Here’s how much to give your dog:
- Small dogs: up to ¼ clove twice a day
- Medium dogs: up to ½ clove twice a day
- Large dogs: up to ¾ clove twice a day
- Giant breeds: up to 1 clove twice a day
Caution: Don’t use garlic as a worm remedy for pregnant or lactating dogs, or if your dog is on blood thinners.
Apple Cider Vinegar
Apple cider vinegar creates a more alkaline digestive system to make it inhospitable to parasites like worms. Put ¼ to 1 tsp per day in your dog’s water or food.
Anti-Worm Food Supplement
Herbalists Greg Tilford and Mary Wulff-Tilford recommend this combination in their book Herbs for Pets:
- 2 parts unsalted, ground raw pumpkin seeds
- 1 part garlic powder
- 1 part fennel seeds
- 1 part yucca root
Mix the ingredients together. Add 1 tsp per pound of food daily. Tilford and Wulff recommend you feed this mixture for 5 days then take 2 days off. Continue until your dog no longer has signs of worms in his poop. Caution: Don’t use this mixture for pregnant or lactating dogs.

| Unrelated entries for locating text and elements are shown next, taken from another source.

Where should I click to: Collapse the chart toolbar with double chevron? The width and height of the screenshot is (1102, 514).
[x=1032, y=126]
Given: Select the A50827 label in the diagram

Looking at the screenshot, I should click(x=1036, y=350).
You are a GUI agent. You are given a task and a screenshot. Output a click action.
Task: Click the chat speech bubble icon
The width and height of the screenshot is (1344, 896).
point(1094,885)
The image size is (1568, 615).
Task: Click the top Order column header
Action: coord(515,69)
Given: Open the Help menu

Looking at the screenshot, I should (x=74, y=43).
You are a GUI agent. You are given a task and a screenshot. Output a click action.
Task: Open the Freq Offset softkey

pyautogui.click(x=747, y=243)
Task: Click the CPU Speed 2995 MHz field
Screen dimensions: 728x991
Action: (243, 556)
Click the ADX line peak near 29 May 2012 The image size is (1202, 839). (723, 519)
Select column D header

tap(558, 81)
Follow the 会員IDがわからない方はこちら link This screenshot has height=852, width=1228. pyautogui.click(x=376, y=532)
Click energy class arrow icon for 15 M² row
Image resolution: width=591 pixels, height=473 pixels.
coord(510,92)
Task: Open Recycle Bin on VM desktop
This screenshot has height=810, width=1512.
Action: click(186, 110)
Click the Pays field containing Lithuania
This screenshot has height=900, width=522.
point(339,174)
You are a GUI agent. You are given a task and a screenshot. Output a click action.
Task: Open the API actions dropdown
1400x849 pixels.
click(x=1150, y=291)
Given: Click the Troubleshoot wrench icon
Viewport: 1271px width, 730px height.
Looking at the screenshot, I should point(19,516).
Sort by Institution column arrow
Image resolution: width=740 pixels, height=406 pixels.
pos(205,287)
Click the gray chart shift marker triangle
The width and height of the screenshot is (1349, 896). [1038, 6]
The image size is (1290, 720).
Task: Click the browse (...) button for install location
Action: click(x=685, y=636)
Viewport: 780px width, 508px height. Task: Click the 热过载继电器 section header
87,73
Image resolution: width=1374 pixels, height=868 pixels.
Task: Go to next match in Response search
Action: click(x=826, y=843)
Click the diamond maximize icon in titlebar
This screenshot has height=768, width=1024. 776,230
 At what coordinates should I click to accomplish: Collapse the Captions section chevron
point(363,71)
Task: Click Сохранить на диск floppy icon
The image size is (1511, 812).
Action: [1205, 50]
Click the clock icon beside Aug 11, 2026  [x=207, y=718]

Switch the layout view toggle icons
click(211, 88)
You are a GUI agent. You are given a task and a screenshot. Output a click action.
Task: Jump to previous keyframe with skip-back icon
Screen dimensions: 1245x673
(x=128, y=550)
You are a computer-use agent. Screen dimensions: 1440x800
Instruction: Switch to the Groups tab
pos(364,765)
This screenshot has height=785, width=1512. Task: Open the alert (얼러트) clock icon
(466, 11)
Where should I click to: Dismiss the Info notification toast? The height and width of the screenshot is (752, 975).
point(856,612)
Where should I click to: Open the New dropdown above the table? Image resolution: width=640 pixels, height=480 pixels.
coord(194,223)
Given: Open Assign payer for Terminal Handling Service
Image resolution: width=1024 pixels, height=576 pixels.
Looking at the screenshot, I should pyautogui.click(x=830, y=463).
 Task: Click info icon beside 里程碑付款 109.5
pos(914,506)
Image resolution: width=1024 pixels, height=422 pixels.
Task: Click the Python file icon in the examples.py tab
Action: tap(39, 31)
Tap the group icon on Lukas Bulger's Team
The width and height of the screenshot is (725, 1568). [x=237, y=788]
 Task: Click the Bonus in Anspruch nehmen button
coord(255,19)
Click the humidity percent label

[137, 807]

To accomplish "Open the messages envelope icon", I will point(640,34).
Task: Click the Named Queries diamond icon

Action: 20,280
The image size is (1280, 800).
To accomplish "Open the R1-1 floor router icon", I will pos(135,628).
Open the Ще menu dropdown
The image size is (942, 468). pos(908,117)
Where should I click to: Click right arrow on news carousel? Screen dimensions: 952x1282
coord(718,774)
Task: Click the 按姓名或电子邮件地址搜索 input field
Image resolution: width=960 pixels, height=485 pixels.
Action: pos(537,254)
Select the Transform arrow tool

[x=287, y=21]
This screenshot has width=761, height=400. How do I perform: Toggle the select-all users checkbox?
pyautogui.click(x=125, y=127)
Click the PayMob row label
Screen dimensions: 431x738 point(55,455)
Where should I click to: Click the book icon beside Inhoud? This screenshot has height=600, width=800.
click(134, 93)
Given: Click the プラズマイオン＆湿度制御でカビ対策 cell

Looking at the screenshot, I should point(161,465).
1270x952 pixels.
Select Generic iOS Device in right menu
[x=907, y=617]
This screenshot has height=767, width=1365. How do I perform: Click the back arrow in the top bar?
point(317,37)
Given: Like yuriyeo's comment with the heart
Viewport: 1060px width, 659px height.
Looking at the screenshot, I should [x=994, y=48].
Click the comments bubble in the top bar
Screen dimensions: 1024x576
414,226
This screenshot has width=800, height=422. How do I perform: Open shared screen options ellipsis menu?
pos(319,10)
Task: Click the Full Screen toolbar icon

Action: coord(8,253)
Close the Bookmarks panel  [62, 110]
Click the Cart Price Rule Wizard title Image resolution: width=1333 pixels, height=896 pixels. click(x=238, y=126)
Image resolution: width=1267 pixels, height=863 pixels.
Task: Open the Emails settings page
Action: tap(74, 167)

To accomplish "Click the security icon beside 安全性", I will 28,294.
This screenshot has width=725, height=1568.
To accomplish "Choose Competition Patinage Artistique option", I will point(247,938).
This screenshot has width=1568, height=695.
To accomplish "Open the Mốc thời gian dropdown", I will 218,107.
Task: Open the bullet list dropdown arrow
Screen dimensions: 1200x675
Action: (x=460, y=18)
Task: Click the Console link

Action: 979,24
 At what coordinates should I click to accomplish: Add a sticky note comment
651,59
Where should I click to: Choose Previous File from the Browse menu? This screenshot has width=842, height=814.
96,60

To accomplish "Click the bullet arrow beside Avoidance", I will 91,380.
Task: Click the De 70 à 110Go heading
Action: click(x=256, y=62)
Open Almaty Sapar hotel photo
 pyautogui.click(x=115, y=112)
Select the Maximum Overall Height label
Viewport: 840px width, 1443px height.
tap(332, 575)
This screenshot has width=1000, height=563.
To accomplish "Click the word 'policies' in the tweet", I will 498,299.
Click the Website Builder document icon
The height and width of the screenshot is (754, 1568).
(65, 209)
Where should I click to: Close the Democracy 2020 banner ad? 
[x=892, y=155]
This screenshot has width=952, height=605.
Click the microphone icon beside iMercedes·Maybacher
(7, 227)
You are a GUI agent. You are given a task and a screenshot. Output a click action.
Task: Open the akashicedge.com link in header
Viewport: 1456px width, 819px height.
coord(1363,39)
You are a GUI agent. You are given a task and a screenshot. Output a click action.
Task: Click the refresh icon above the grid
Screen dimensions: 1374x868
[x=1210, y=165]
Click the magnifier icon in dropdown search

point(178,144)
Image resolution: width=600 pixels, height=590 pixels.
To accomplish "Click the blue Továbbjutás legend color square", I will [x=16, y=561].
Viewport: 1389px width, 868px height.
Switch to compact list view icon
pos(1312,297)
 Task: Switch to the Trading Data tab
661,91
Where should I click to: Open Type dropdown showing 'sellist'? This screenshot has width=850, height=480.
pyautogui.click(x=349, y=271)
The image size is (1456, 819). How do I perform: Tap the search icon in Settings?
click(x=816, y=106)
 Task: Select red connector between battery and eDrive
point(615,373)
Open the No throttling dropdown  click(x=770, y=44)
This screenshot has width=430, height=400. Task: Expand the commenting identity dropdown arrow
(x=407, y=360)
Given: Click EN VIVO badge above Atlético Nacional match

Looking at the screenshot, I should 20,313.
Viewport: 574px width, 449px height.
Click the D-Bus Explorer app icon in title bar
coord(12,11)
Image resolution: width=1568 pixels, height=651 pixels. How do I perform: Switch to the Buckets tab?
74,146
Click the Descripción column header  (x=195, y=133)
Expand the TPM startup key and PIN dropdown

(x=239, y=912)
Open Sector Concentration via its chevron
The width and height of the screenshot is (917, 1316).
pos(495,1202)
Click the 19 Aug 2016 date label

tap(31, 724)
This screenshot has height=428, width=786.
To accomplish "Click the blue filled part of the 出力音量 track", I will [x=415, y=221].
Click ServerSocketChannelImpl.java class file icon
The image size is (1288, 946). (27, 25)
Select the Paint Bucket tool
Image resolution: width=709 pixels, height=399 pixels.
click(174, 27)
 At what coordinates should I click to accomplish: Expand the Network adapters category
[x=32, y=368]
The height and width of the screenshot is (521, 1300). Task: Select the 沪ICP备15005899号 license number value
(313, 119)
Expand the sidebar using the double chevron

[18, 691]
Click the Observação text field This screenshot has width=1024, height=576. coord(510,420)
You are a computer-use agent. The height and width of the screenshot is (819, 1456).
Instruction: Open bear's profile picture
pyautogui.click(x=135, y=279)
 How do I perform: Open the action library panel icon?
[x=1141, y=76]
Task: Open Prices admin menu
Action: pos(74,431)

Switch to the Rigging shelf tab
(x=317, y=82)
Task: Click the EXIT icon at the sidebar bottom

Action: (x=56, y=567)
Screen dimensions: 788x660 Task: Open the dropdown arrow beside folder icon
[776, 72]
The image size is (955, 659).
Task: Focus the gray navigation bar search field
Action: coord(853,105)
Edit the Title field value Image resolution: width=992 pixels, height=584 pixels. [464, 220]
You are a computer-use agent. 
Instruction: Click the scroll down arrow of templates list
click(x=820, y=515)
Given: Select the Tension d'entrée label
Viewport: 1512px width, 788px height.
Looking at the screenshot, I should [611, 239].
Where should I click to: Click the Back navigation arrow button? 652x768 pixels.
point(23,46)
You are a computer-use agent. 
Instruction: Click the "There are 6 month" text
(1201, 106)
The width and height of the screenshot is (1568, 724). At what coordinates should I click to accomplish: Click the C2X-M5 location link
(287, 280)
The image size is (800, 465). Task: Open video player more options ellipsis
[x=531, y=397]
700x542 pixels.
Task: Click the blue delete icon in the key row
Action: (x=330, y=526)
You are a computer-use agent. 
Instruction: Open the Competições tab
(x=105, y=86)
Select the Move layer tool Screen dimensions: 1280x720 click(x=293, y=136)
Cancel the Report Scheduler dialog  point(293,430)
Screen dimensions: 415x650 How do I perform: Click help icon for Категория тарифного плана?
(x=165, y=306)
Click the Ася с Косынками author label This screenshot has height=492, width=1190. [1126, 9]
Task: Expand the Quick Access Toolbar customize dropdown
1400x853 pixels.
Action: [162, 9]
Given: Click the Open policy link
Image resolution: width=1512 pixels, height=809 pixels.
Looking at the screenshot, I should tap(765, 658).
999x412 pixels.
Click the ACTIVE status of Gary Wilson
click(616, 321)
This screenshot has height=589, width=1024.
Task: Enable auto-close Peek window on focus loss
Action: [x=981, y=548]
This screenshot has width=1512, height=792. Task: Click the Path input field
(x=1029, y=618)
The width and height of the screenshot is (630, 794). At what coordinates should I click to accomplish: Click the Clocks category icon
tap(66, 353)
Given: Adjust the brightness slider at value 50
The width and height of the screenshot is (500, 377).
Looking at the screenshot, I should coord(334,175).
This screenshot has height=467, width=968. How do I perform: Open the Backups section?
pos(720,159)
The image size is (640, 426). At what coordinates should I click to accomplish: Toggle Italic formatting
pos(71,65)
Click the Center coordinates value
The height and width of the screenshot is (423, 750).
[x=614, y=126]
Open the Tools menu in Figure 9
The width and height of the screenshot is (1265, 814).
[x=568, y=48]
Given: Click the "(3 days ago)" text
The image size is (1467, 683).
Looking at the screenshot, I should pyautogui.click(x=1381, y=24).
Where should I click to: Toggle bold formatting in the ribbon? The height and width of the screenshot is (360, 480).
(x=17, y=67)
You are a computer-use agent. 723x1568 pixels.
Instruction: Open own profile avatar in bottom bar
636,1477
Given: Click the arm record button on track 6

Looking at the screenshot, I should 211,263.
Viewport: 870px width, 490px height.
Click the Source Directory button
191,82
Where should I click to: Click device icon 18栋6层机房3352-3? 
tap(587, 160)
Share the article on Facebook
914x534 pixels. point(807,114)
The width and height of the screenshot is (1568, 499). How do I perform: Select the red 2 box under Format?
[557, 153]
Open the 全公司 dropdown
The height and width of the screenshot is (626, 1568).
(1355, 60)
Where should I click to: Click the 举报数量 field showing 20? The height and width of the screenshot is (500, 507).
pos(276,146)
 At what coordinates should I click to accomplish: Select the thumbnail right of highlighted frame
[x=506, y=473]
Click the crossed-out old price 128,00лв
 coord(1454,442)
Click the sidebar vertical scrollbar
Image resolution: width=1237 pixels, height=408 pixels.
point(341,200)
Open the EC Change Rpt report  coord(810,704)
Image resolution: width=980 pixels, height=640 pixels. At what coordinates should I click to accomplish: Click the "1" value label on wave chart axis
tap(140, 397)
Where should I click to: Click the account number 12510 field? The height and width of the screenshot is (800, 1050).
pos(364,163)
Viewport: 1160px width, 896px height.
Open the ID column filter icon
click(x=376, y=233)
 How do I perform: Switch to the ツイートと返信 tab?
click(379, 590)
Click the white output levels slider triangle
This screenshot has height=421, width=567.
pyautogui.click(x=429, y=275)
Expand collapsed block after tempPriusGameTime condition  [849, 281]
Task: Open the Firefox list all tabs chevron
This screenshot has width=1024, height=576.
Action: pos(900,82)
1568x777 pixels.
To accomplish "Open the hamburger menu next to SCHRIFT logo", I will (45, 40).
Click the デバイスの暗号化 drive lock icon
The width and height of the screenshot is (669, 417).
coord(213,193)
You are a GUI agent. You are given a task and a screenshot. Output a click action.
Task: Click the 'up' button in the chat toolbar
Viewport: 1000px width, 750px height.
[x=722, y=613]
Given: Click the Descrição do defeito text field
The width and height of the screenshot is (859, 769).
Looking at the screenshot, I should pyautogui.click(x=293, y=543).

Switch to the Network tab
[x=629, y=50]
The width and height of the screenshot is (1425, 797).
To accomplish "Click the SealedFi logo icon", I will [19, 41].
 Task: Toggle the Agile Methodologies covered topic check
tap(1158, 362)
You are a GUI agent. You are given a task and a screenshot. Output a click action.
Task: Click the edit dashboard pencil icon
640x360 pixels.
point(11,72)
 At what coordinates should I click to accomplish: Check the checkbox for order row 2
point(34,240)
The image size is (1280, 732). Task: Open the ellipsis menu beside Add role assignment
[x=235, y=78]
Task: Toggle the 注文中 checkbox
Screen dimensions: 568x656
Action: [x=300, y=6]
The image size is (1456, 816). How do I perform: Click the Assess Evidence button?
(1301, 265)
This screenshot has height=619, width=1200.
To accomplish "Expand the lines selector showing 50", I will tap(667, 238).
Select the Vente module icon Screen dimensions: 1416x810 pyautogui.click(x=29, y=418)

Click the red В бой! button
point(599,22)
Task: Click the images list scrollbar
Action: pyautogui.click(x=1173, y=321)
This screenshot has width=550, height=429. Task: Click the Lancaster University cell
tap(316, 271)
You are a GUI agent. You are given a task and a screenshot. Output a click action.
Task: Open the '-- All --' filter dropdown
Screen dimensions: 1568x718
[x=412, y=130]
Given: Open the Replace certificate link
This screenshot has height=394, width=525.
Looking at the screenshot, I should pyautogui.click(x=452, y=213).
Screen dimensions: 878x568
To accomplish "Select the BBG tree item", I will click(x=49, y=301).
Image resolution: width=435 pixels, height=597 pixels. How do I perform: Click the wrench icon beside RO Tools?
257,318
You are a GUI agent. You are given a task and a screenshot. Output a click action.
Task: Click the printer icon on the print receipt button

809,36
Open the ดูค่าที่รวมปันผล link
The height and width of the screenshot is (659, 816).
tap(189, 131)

RELATED: Natural dewormers for dogs …
Worms are the biggest concern when you see white specks in dog poop. Once you’ve used these natural remedies to rid your dog of parasites like tapeworms, you’ll want to monitor your dog and his poop to make sure all signs are gone. And be sure to pick up after your dog every day to keep your yard clean and avoid worms or parasites finding their way back to your dog.